* _Description of the task_:
Use the entries below and reproduce exactly the lines from the one containing "Analytická cookies [button] (30, 2534)" down to the one containing "Nezbytná cookies [button] (28, 2507)", both of them included.

* _Supplied data_:
■ ■ ■ ■ ■ ■ ■

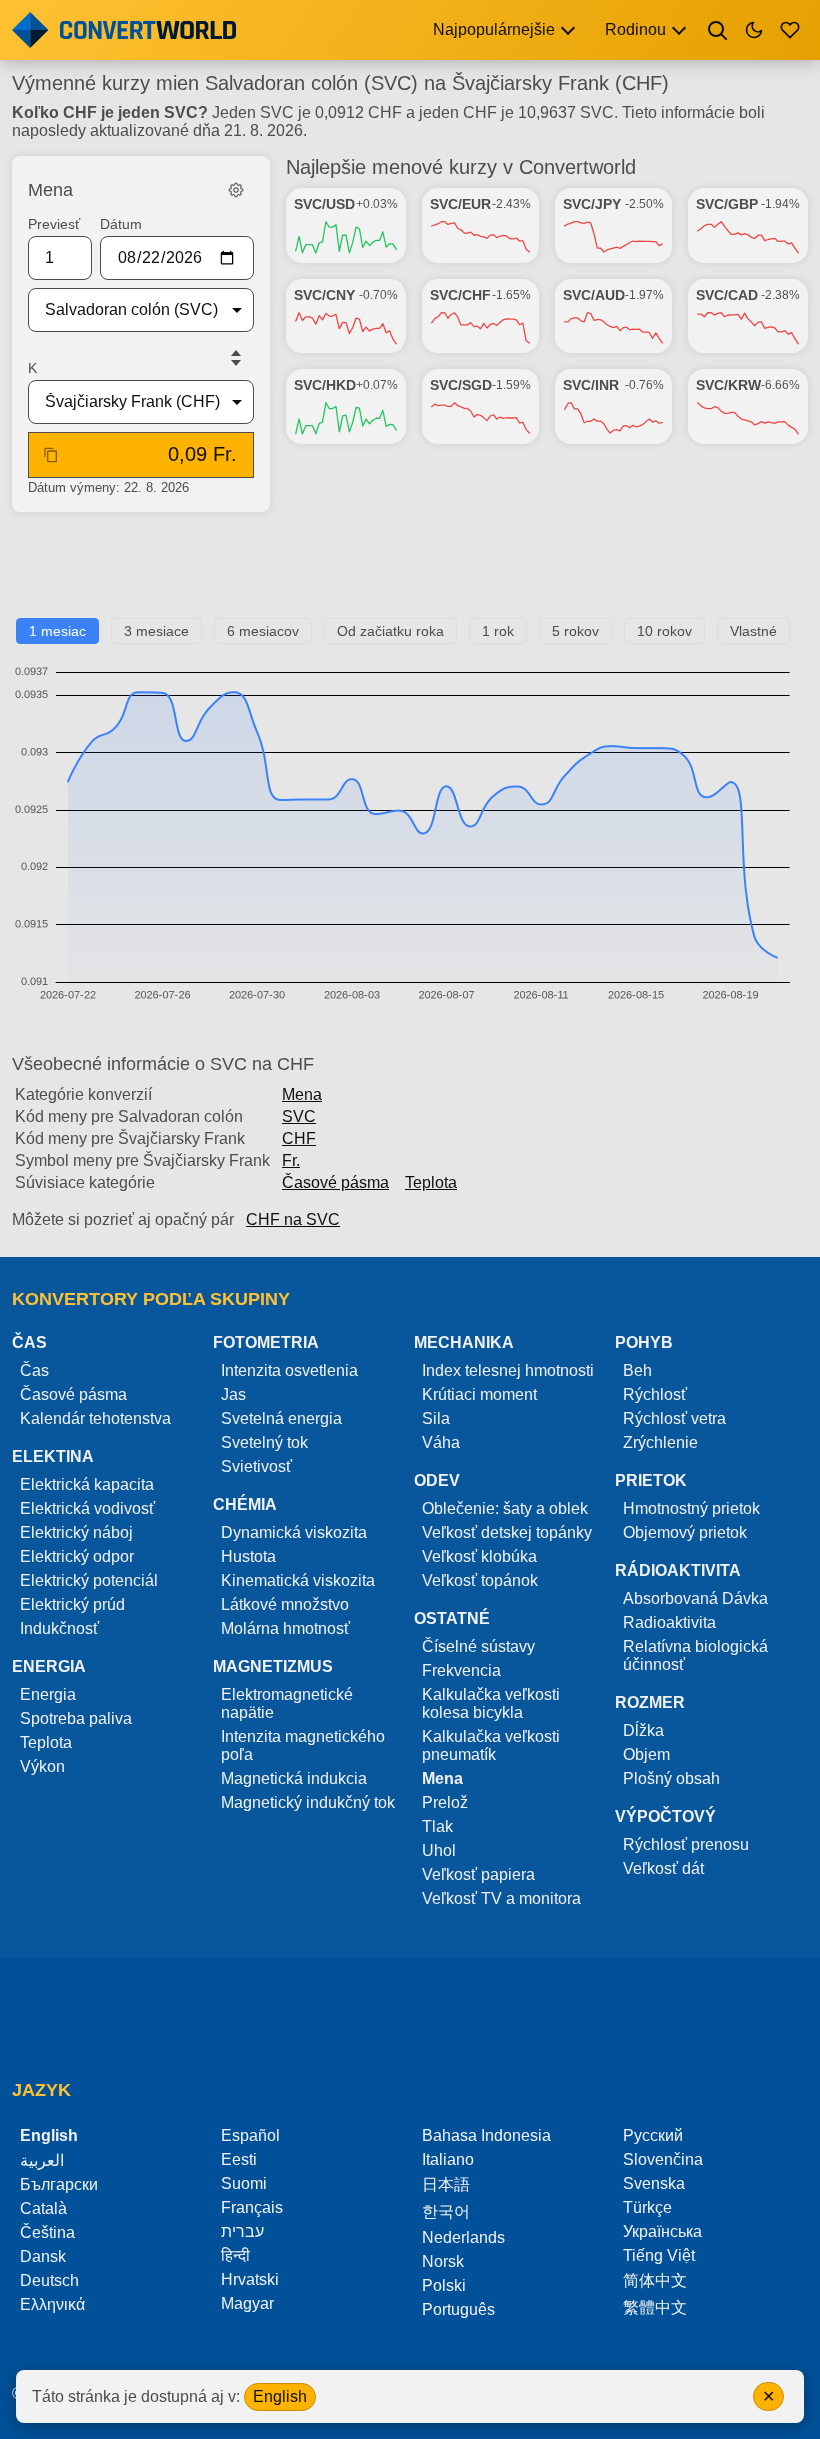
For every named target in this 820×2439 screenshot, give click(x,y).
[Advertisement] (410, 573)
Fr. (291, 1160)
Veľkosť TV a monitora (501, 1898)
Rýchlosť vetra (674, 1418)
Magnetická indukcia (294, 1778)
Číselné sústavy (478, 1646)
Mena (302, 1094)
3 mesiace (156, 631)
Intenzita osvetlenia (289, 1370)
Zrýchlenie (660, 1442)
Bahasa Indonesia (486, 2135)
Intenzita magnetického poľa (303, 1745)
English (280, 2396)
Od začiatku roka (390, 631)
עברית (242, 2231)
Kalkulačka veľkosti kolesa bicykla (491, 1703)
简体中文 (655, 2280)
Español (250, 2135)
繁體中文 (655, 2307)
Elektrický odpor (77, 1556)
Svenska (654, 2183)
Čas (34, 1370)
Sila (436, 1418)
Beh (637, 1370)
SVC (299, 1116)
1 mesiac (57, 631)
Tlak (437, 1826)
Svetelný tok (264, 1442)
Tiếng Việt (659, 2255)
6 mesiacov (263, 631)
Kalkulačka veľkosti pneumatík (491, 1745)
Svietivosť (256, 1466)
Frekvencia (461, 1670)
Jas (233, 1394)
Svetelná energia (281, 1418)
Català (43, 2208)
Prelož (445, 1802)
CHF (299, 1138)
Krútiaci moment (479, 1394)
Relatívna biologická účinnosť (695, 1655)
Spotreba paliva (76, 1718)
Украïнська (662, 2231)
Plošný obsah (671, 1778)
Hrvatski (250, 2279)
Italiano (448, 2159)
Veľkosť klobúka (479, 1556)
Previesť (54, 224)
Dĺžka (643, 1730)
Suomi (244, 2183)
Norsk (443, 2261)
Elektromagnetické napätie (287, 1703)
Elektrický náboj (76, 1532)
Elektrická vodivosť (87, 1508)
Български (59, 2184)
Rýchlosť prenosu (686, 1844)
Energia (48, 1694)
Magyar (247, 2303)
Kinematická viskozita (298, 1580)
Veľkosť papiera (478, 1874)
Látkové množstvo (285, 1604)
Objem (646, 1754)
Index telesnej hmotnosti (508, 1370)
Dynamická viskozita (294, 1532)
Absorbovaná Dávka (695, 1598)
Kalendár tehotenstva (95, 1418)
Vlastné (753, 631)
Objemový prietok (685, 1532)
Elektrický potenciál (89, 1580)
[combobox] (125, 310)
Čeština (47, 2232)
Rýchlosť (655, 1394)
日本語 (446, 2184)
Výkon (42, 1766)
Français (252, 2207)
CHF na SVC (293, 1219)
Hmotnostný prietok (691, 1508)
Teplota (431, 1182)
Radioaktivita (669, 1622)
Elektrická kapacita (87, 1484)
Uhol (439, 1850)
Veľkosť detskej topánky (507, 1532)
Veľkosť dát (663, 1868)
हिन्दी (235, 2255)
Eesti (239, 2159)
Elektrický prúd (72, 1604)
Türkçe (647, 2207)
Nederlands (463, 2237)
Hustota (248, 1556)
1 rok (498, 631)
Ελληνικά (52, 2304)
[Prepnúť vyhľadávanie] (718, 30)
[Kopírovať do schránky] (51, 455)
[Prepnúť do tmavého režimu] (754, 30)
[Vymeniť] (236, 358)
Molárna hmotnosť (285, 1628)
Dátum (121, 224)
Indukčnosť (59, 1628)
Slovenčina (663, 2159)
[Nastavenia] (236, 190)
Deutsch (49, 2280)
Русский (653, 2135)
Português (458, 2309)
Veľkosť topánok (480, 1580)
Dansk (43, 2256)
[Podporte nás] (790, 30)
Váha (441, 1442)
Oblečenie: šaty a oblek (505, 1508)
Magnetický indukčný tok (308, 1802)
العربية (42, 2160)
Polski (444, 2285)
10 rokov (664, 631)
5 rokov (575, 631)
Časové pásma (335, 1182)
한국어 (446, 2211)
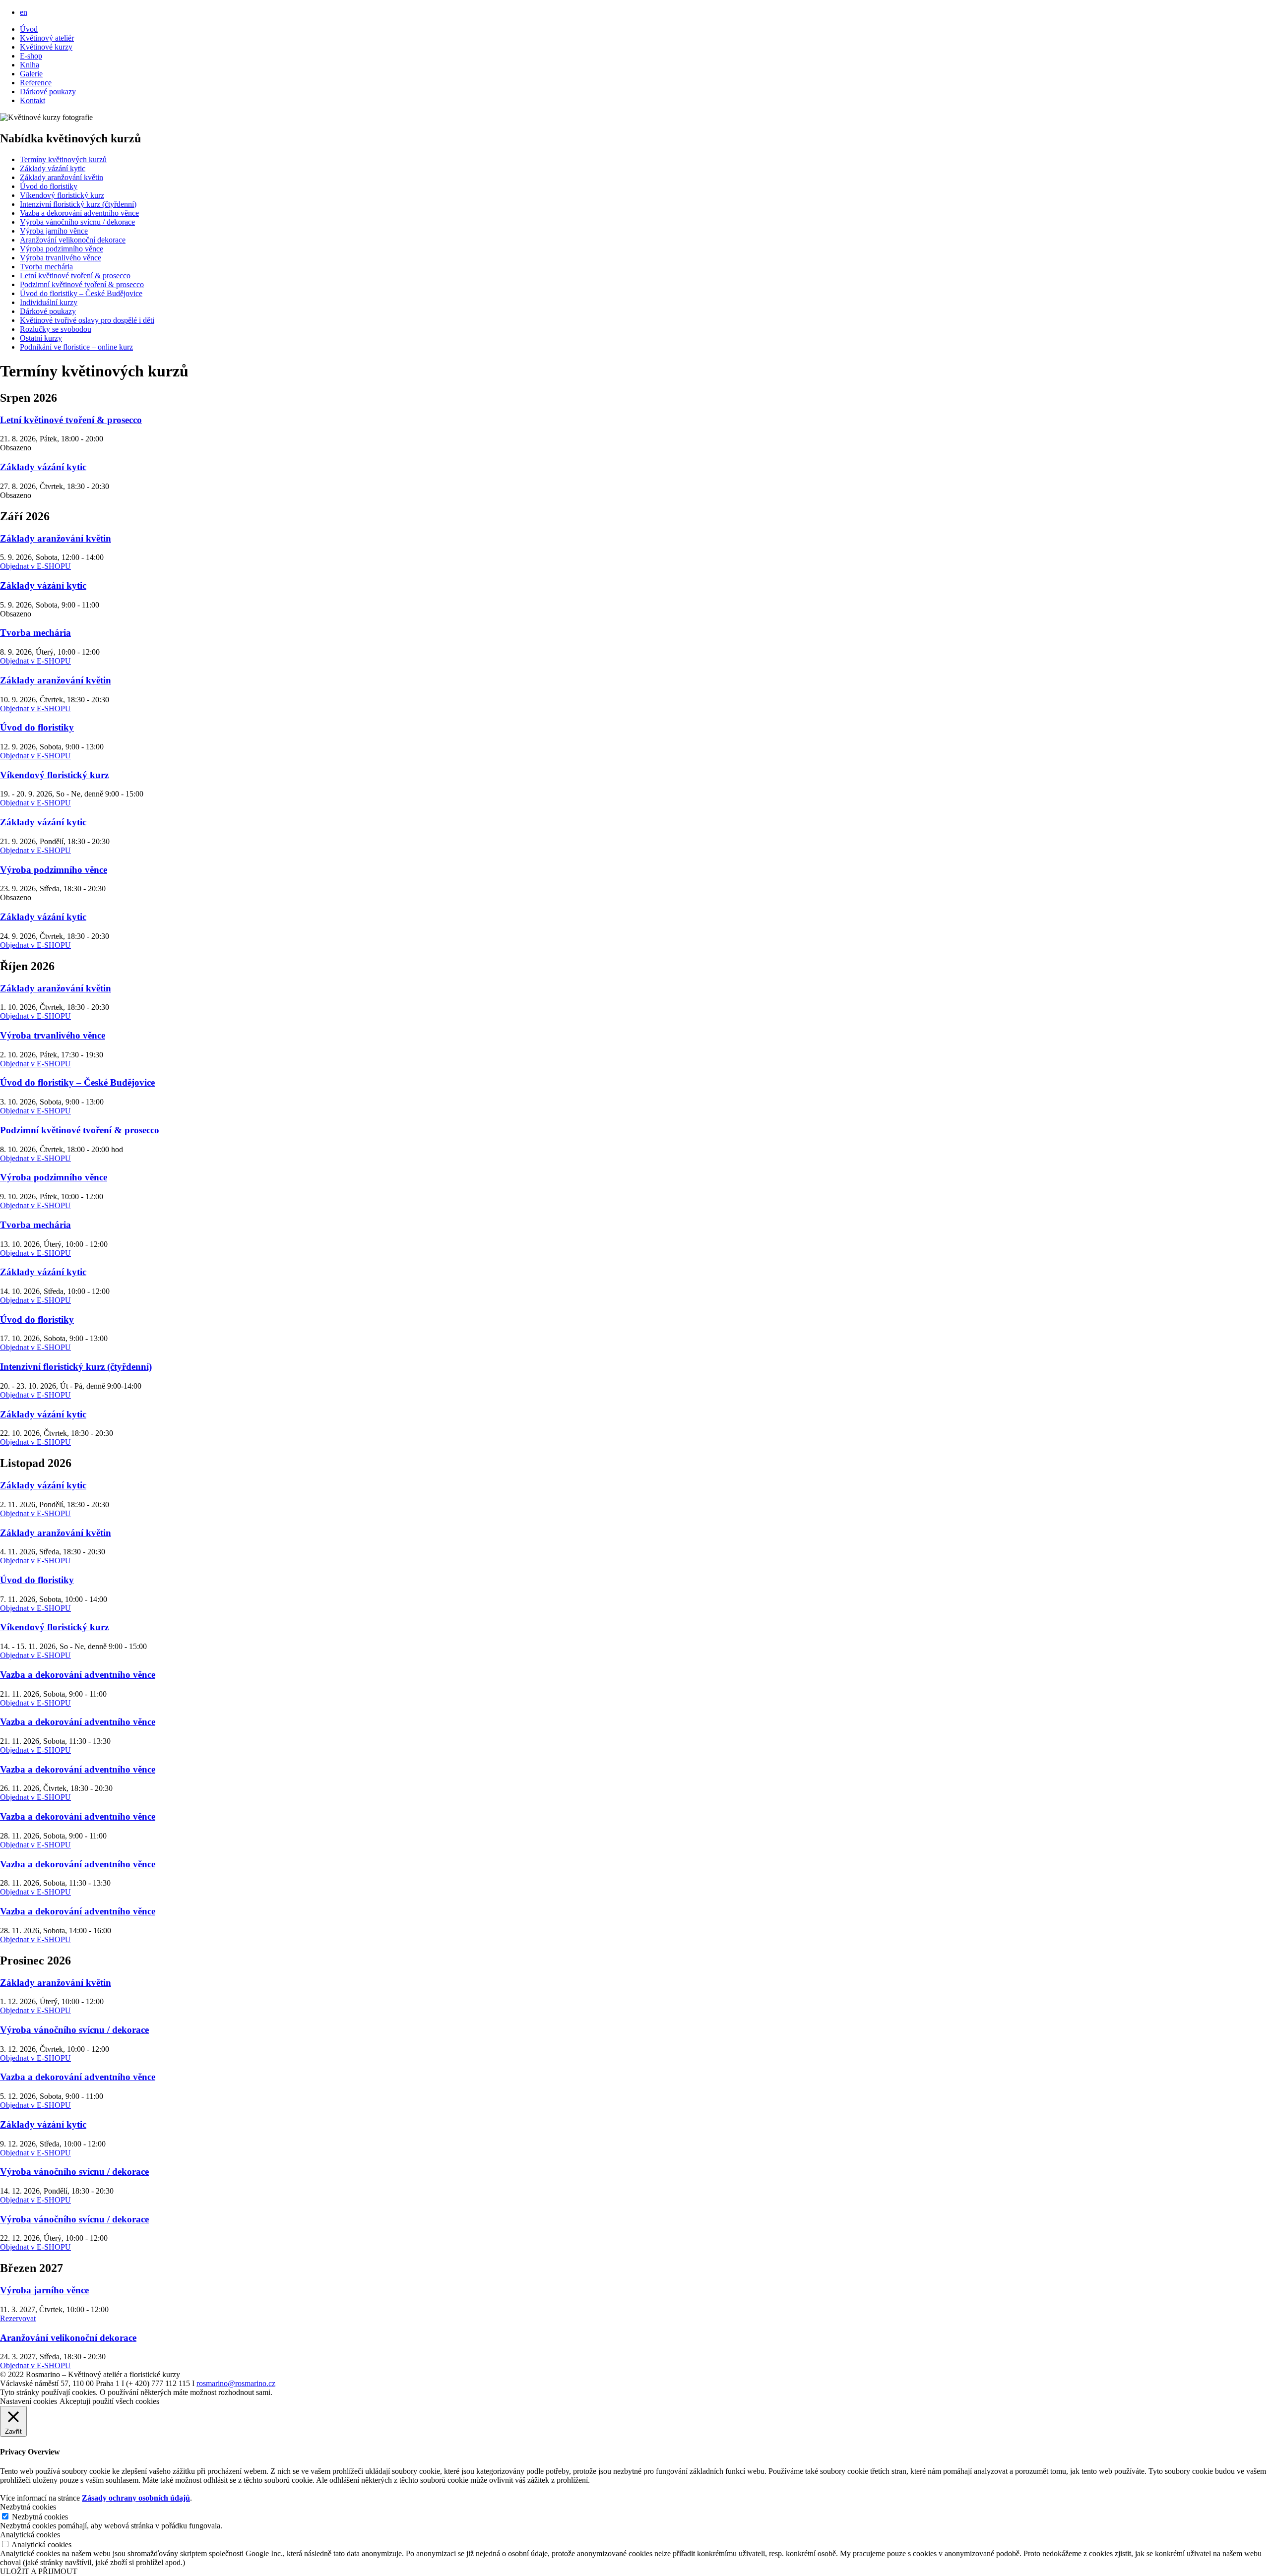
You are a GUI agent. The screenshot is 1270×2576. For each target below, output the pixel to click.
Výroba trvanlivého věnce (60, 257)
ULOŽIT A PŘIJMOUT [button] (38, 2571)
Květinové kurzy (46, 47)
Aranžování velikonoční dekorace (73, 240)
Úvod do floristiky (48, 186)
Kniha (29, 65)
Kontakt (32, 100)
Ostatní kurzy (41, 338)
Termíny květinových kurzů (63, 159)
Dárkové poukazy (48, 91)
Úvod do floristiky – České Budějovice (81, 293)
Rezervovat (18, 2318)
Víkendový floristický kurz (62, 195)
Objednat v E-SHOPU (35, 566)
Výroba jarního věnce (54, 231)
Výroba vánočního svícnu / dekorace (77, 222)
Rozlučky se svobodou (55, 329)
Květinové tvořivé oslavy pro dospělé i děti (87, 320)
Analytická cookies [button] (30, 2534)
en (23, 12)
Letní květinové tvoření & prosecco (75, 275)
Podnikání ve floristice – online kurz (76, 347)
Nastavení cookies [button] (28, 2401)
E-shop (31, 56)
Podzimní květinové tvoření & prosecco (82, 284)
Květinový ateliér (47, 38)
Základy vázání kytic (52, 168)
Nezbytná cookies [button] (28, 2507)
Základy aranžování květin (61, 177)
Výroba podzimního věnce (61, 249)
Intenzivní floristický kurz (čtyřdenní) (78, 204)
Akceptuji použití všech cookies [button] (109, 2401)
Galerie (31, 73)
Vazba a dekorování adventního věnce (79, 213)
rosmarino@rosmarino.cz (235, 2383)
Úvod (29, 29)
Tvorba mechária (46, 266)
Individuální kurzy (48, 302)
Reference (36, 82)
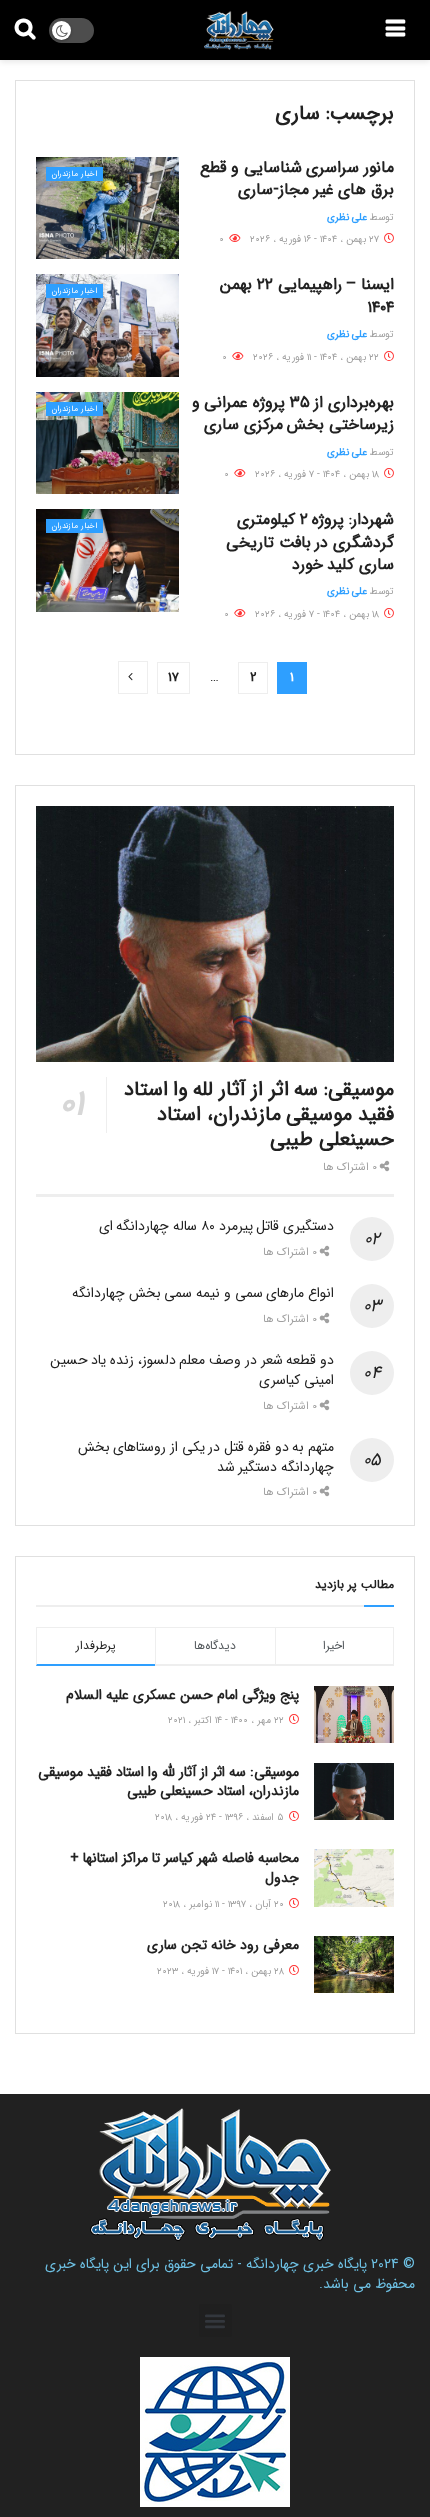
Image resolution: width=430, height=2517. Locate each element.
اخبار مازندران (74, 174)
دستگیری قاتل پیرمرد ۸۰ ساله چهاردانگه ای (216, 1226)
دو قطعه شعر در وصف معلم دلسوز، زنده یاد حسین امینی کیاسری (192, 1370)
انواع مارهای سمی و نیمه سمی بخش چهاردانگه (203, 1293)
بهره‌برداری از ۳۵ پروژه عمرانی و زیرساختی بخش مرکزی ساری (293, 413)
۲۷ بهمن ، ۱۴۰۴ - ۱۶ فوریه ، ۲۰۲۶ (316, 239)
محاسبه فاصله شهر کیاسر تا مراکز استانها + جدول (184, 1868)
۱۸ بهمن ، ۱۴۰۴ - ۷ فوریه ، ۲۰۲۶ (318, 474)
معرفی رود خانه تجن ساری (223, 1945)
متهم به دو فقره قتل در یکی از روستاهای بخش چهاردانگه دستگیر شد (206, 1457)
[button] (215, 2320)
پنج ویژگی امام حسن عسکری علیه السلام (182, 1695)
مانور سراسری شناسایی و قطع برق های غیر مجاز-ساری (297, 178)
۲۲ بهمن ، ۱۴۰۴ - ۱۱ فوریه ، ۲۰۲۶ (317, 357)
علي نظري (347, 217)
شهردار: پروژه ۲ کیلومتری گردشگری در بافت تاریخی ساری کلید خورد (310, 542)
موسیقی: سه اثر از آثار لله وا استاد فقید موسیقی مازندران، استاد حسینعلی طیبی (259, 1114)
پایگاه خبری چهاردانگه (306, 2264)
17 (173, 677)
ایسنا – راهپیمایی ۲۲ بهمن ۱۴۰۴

■ ■ ■ ■ ■ ■ ■

* _Problem solution_:
Analytická cookies [button] (30, 2534)
en (23, 12)
Letní květinové tvoření & prosecco (75, 275)
Podnikání ve floristice – online kurz (76, 347)
Nastavení cookies [button] (28, 2401)
E-shop (31, 56)
Podzimní květinové tvoření & prosecco (82, 284)
Květinový ateliér (47, 38)
Základy vázání kytic (52, 168)
Nezbytná cookies [button] (28, 2507)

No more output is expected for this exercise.